If you’re familiar with and own firearms, and are properly trained in how to SAFELY use a firearm, get a concealed weapons permit if the area in which you live allows it. Admittedly, some jurisdictions are pretty lax in what qualifies one to carry a concealed firearm. So, if you decide to get a concealed firearms permit, please be aware that you should do some training beyond what may be legally required no matter how experienced you are; unless your background includes relevant training. Enroll in a defensive/tactical gun class taught by a qualified instructor. If you get a concealed carry permit, take the time to go to the range and regularly shoot the gun you plan to carry. In fact I’d recommend putting several hundred, perhaps a few thousand, rounds through any gun you plan to carry. You should be so familiar with that gun that every aspect of its functionality is second nature to you. Even then, you should be shooting your carry gun regularly.
If you’re not familiar with firearms but feel you may want to carry a gun, definitely enroll in a novice gun safety course (some places will rent you a gun for the course) or if you know someone who is knowledgeable, have them take you shooting. I highly recommend that you DO NOT go buy a gun and then wing it. If you do that, you’re going to be part of the problem. Remember, you want to be part of the solution.
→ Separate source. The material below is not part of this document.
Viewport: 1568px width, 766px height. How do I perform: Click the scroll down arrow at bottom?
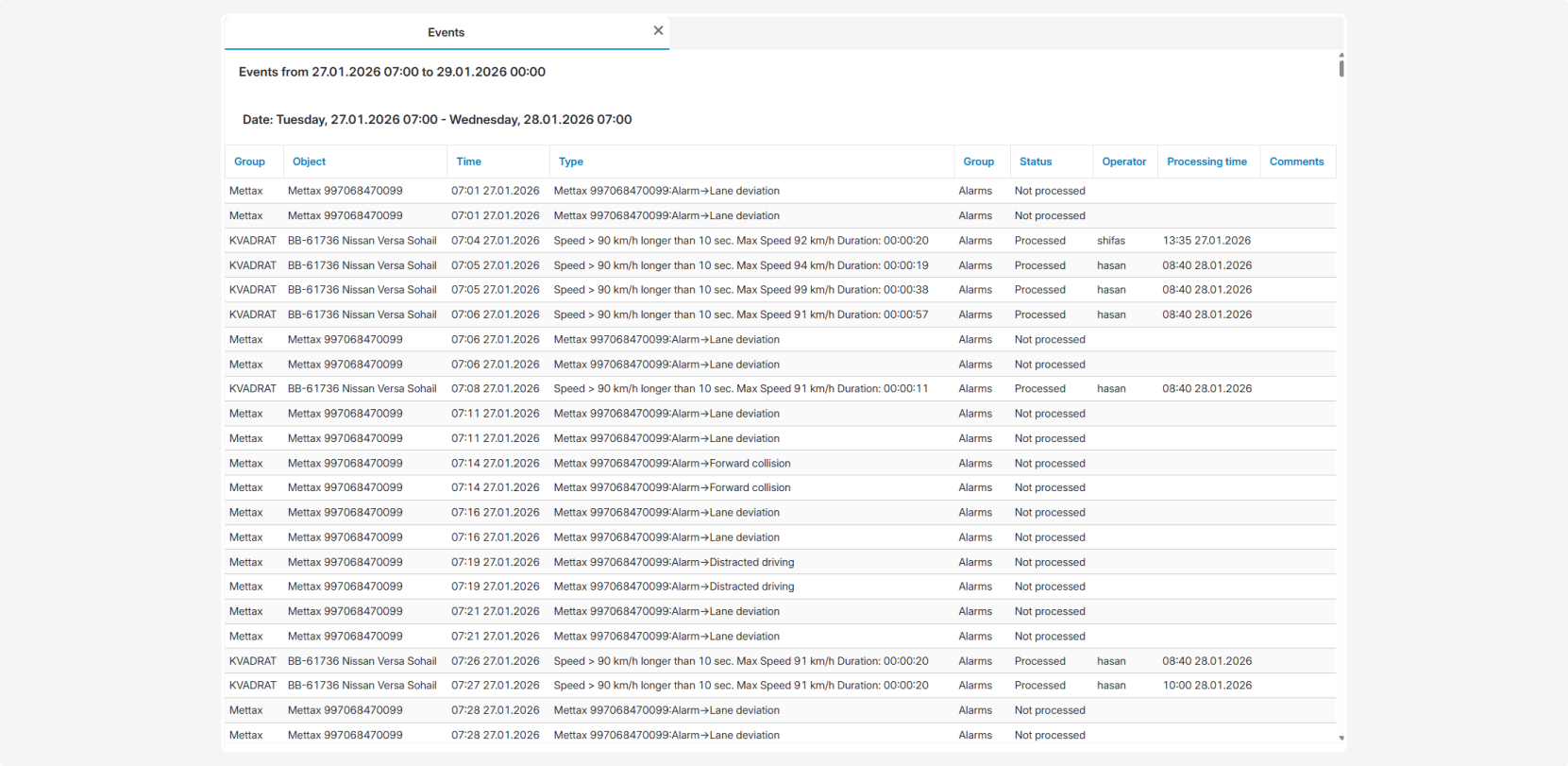tap(1340, 738)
If after your initial shooting experience you decide that you want to be a gun owner, do not go in to it halfcocked (pardon the pun). Also, remember that if you’re buying your first gun, you need to think about what it will take to secure that gun in your home. If you have no way of securing the gun in your home, don’t purchase it until you do. Yes, that means that you may have to fork over the cash for a safe at the same time that you fork over the cash for a gun. If you have a gun and no way to safely secure it, you will be part of the problem. Don’t be that person.
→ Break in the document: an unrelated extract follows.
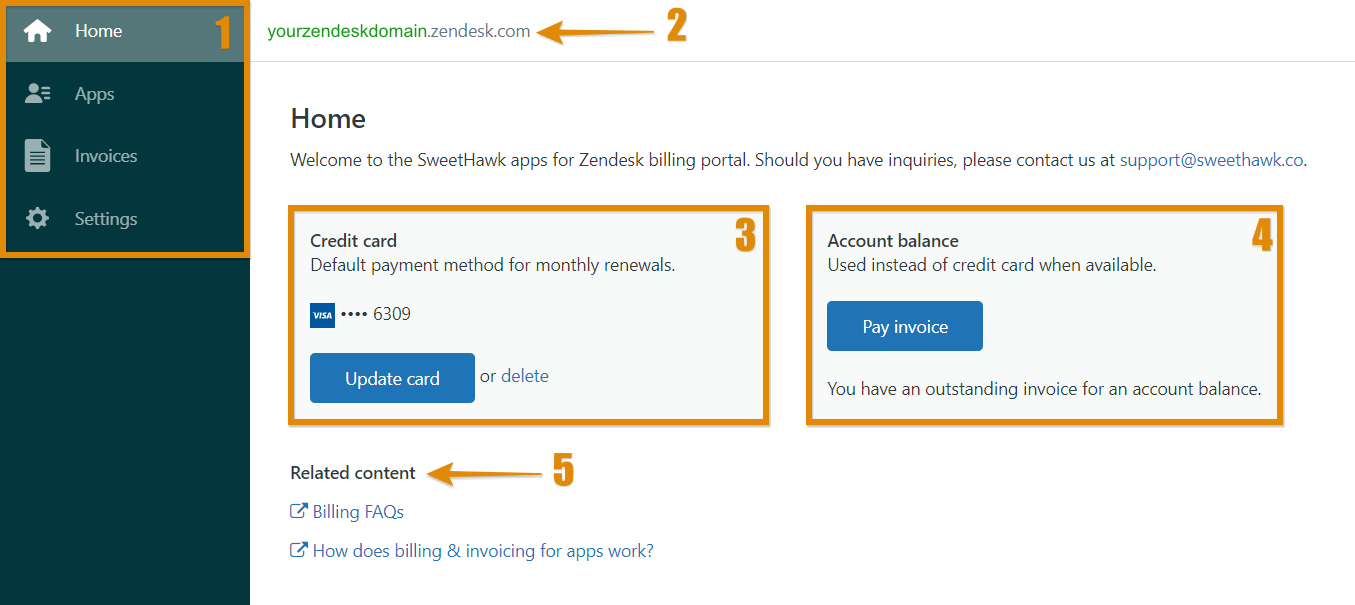This screenshot has height=605, width=1355.
Task: Click the Related content heading
Action: pos(353,473)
Now that you’ve purchased your gun, purchased a means to securely store it, and gone through a novice gun safety course enroll in a defensive/tactical gun class. After that, shoot your gun regularly. I’m not talking every day or even every week. A couple times a week would be ideal, but even a couple times each month would be adequate. Hell, once every couple of months would probably do after you’ve become familiar with your gun. The more the better, though. The bottom line is that if you’re carrying a gun on you, you should be putting rounds through it fairly often.
What to buy?
How the hell am I supposed to know that? Everyone is different. I’d recommend going to a range that rents guns and shoot several different ones. If possible, have someone knowledgeable go with you and shoot their guns. If you’re getting a gun to carry, think in terms of how easy it will be to conceal, your hand size, etc. I know a lot of people will carry different guns depending on the season or weather. I’m not one of those, but that’s just me.
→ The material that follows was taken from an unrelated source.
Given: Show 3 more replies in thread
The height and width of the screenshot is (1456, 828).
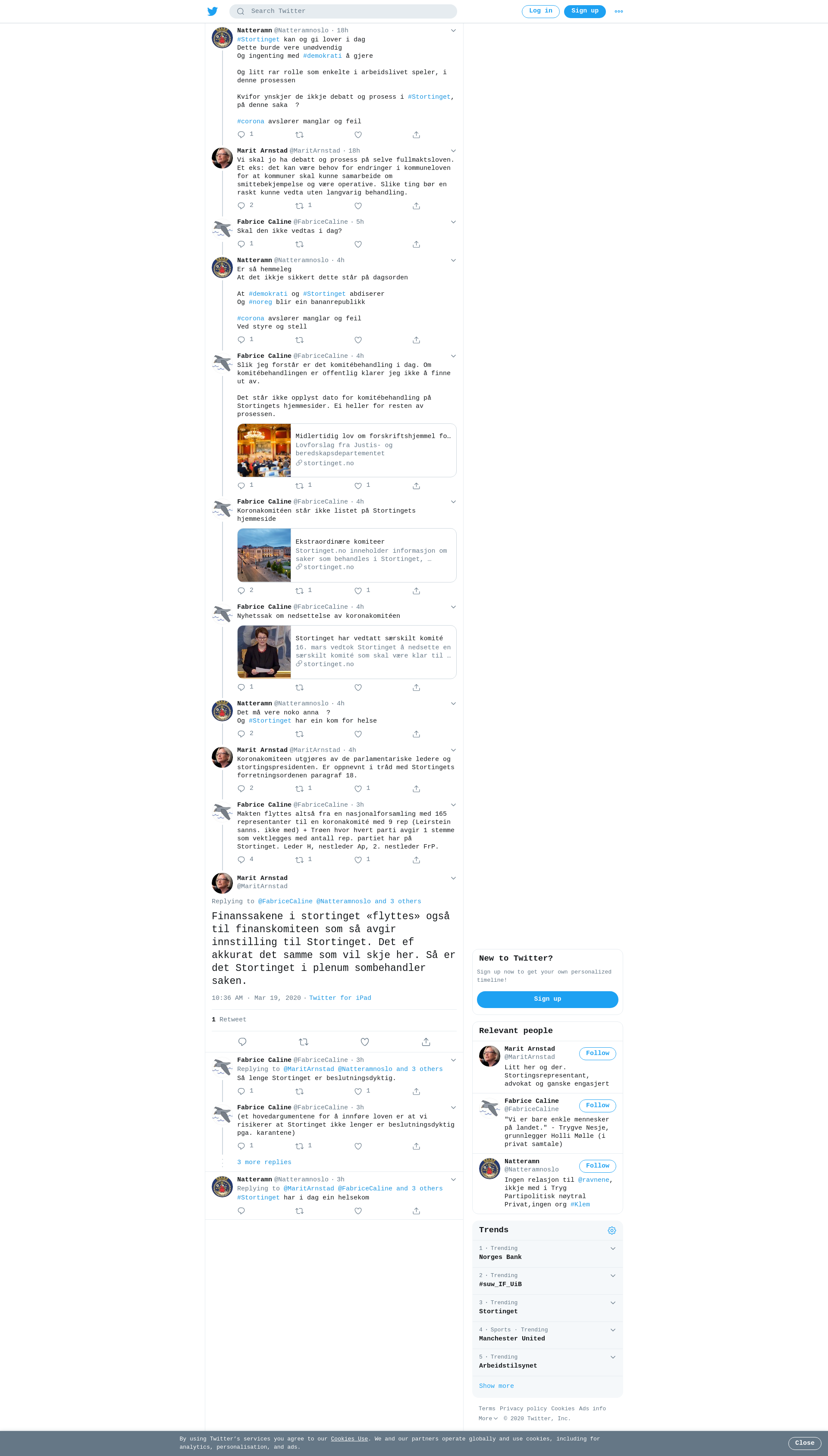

For my everyday carry, I carry one of these:
A Smith & Wesson M&P40C. It’s a great, compact concealed carry gun in a .40SW caliber.
The holster in which I carry it is made by Tommy Theis:
For me, it’s a great set up. It’s compact, comfortable, and I’m able to conceal it quite nicely. This is for me, though. It will most likely be different for you.
My wife’s gun is this:
It’s a Glock 26 9mm. It’s a great little gun that is easy to conceal.
Now, I’m not saying that you should go out and buy these particular guns if you’ve decided to become part of the solution by acquiring your concealed carry permit. I’m just noting what works for me and for my wife.
Carrying a concealed gun can present challenges for women that most men wouldn’t even think about. Face it, most men are–how to put it–fashion challenged. We don’t have a problem with picking up a pair of pants from the floor and schlepping a loose fitting t-shirt. Granted, you don’t have to go with baggy clothing to conceal a gun properly, but it makes it easier. For women, however, they’re most likely not going to want be stuck with baggy pants and Tommy Bahama shirts. Most women are like my wife in that they want to wear more form fitting pants and shirts. You know, that feminine look and all. Trust me, it’s possible for women to conceal a gun and still wear the clothes they want. Don’t believe me? Check out the video below.
See what I mean? Hell, there are even concealed carry options for women like The Flashbang. Think it’s cheesy? Well, check it out in action:
One thing that I would highly advise NOT to do is carry your gun in your purse. The reason is that it’s too easy to set the purse down and have it away from your immediate control. Also, purses can and do get snatched. My opinion is that the gun should always be carried on the body. That’s me, though.
If you don’t want to carry a gun that’s okay. You can still be part of the solution by supporting the rights of those who want to. Trust me, the more good people who are armed, the safer it is for those who aren’t armed.
Another way of becoming part of the solution has nothing directly to do with guns. It has everything to do with your frame of mind. More specifically, eschewing the victim mentality that seems to permeate our culture in our modern era. Let me explain it this way: I spent a few years training in Krav Maga, a self defense system developed by the IDF. I’m not going to go into detail concerning Krav Maga or any other martial art. As far as technique goes, Krav Maga does nothing else that most any other martial art doesn’t do. A punch is a punch, a kick is a kick, an elbow strike is an elbow strike, etc.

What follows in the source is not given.